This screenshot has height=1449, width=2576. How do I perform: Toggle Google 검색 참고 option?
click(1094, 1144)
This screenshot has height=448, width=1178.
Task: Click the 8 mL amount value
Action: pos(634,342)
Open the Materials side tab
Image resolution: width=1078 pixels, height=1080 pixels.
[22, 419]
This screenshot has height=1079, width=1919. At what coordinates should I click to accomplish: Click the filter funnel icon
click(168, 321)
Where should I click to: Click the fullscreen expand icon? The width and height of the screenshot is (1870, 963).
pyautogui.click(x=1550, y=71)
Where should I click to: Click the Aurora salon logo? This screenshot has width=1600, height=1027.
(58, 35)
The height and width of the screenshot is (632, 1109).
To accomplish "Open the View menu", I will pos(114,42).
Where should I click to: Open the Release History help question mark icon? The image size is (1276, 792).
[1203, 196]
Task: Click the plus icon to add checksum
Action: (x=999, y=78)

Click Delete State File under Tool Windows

# Task statement
Return each line of the data above word for word, with nothing changed or left out.

# Response to the exercise
This screenshot has height=1449, width=2576. How do I perform: Toggle Google 검색 참고 option?
click(1094, 1144)
This screenshot has height=448, width=1178.
Task: Click the 8 mL amount value
Action: pos(634,342)
Open the Materials side tab
Image resolution: width=1078 pixels, height=1080 pixels.
[22, 419]
This screenshot has height=1079, width=1919. At what coordinates should I click to accomplish: Click the filter funnel icon
click(168, 321)
Where should I click to: Click the fullscreen expand icon? The width and height of the screenshot is (1870, 963).
pyautogui.click(x=1550, y=71)
Where should I click to: Click the Aurora salon logo? This screenshot has width=1600, height=1027.
(58, 35)
The height and width of the screenshot is (632, 1109).
To accomplish "Open the View menu", I will pos(114,42).
Where should I click to: Open the Release History help question mark icon? The image size is (1276, 792).
[1203, 196]
Task: Click the plus icon to add checksum
Action: (x=999, y=78)

Click Delete State File under Tool Windows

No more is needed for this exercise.